『月と金のシャングリラ』
著:蔵西
刊:イーストプレス
中国軍が近付くチベットが舞台
チベットと言っても、インドのラダックなどのチベット文化圏での話である『流転のテルマ』をデビュー作に持つ著者(『流転のテルマ』の情報は、こちら)。
最終巻がなぜか電子書籍のみと言う残念な結果だった『流転のテルマ』ですが、本作は2巻完結で手軽に読めるし、2巻目も先日、発売済みで安心(そう言えば、このブログで、新刊を取り上げるのって、なぜかマンガばかりなんだよなぁ…)。
さて今作は、チベット本土が舞台。
物語の時代は、1940年代からのチベット現代史の中でも、ひときわ“激動”だったと言えるであろう中華人民共和国によるチベット侵攻の頃合い。

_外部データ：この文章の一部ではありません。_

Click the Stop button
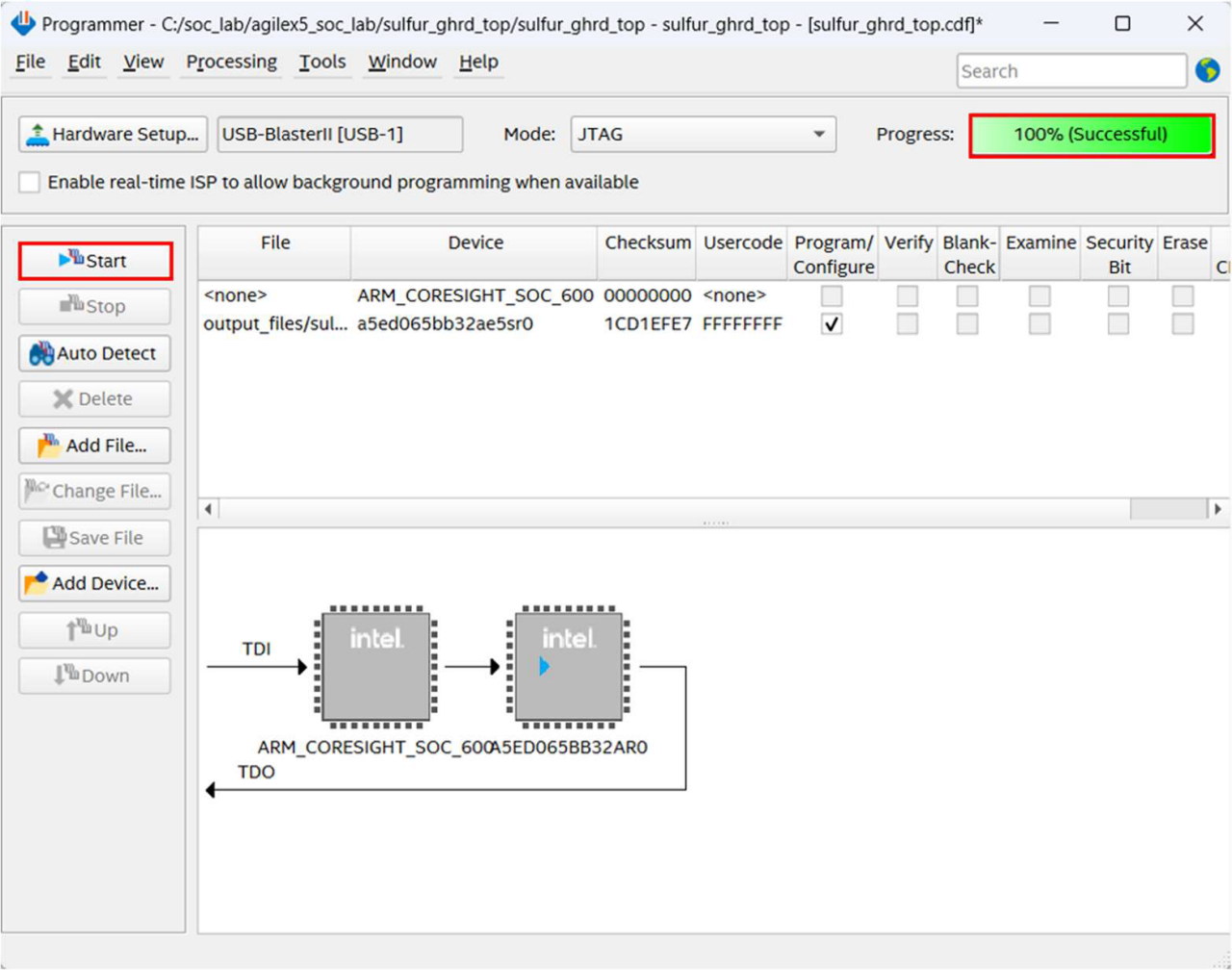 click(x=94, y=306)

僧院に置き去りになった主人公のダワと、その僧院で出会った少年僧のドルジェを中心とした物語の展開で、1巻目は、時代の流れを感じる展開は、そう多くはなく、僧院・仏像・勤行・僧の生活スタイル…と言った細かい描写が、びっしりと。
線が力強いのに、細部の緻密さが何ともミスマッチ(誉め言葉です)。

ただ個人的には、前作でも思ったけれども、引きの構図の風景描写になると、ちょっと“グシャッ”とした感じを受けるので、この辺りは好き嫌いが分かれるのかも。
強いて言うならば、“魚眼レンズ”を通してみた風景を描いている…みたいに思える。
あくまでもチベットの奥深さ・山の高さなどを表したいと言う表現としてこう言う描き方になっているのかどうかは、不明ですが。

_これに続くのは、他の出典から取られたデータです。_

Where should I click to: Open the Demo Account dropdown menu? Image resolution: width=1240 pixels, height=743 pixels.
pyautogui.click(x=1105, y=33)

でも、それよりも装束・仏具に至るまで描き込みや、人物の表情(特に目力)が、何ともステキです。
時代のうねりの中の人のチカラ
後編にあたる2巻に入って来ると、一気に物語が動いていきます。
山奥の僧院から、聖地・ラサへ。
物語の軸の1つとして、BL展開になる訳ですが、“僧・愛・家族・時代…”と、幾つかの軸が絡み合っていくような状態。
抗えない時代の大きなうねりの中に、チベットが巻き込まれて行く。
それは、チベットでは現在にまで続く時間の流れ。
こうしたうねりの中で、被害を受けるのは、いつだって・どこだって庶民な訳だけれども、そう言った部分もちょっと描かれています。
その中に、祈りのチカラがあるのか、それとも祈りのチカラは無力なのか。
今でも分からないけれど、祈る場所があると言う人は、それだけで幸せのようにも思う。
何かにすがれる場所があると言う意味で。
個人的には、2巻の展開、早くて好きです。
内容的には別に軽くないんだけれど、テンポが早いので読みやすい感じ。
テンポが良くて、それでいて主人公のココロの移り変わりがしっかりと描かれていて。
自由にラサに行ける日…
チベット。
民族構成が変わって来て、時代も流れ、ラサを中心としたチベットにも行きやすくなり、どんどんと変わって行っているのだろう。
チベットが中国に。
それが、どこまで進んでいるのか。
そして、いつになったら自由に旅行ができるようになるのか…
いや、もうボクが生きている間に、そんな時が来るのだろうか。

21世紀になって、IT化も進んで、どんどん旅がし易く、便利になって行くのだと思っていたけれど、どんどん行けない・行きにくくなる場所が増えて行くのは、どう言うコトなのやら。
でも、そんな時代のチベットの作品も、ぜひ読んでみたい。
なんだか、そう言う気持ちになったけれど、きっと読んだら焦燥感に駆られるだけなんだろうな。